With poverty and inflation on the rise, the one-time donation would be a good way to get money to the grassroots, Scott said.
Waikato’s Vinnies Food Bank provides about 350 food parcels a month, and manager Mike Rolton said the money will help people struggling to get food.
At least 30% of people who took help from Vinnies were new customers.
“The cost of living is the contributing factor…it was the cost of fuel, now it’s the cost of food.

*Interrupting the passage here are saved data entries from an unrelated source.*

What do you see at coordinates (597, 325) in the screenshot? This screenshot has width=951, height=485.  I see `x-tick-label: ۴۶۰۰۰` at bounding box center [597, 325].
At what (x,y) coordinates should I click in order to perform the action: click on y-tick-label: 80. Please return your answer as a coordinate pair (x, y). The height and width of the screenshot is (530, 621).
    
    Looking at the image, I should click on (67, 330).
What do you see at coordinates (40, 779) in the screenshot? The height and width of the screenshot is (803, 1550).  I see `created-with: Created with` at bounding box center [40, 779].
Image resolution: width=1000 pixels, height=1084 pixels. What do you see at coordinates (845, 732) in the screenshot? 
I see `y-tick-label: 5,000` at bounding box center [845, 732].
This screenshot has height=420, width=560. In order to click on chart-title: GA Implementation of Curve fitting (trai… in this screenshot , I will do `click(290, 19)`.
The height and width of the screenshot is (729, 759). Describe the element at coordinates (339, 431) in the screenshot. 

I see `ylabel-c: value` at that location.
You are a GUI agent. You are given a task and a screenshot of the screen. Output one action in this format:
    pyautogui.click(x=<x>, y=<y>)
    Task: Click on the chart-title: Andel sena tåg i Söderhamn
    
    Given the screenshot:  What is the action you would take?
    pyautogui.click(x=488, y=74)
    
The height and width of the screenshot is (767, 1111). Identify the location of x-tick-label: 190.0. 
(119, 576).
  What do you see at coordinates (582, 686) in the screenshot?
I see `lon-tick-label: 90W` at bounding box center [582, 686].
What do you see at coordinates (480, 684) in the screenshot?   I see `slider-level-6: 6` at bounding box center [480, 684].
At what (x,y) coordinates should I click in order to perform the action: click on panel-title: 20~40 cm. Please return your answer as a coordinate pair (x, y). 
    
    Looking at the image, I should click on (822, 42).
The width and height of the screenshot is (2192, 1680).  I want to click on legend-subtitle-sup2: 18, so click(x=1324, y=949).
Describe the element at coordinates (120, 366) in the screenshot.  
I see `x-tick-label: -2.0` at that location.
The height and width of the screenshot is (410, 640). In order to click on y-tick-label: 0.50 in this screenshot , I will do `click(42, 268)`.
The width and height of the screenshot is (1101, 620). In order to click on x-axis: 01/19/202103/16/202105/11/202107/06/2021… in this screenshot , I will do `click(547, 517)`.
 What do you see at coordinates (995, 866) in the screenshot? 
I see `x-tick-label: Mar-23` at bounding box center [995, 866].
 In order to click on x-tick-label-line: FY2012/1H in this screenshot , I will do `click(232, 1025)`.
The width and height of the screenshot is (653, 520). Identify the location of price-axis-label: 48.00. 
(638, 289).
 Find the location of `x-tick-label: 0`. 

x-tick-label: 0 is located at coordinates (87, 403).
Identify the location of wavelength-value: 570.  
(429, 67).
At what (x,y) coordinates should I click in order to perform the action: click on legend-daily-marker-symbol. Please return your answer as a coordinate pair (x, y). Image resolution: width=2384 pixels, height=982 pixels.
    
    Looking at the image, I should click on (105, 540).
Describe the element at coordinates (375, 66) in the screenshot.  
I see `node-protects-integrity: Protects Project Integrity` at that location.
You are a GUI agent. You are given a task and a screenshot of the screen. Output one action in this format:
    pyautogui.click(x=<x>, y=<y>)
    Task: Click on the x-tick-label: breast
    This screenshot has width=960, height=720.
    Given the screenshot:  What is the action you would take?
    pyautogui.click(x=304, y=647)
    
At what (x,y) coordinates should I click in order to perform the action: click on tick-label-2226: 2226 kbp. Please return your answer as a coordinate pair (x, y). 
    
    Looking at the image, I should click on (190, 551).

We hear that the price of vegetables has gone up 10%. People can’t do everything simply cannot afford to eat every other day of the week.
“We have a lot of people who come here who have to decide at night which children are going to be fed and which adults aren’t that night.”
“Covid-19 really affected people who had small businesses.”
The food bank distributed 4,000 food parcels in 2021 but plans to deliver over 5,000 in 2022.
Te Aroha food bank manager Shirley Gillard said when it started 13 years ago most customers were on benefits.
However, more and more working class people relied on the food bank.
This donation will help our food bank help more people in need, and the donation itself is very generous.
“This year has been better than the first year of Covid, but the numbers are still high and above normal.”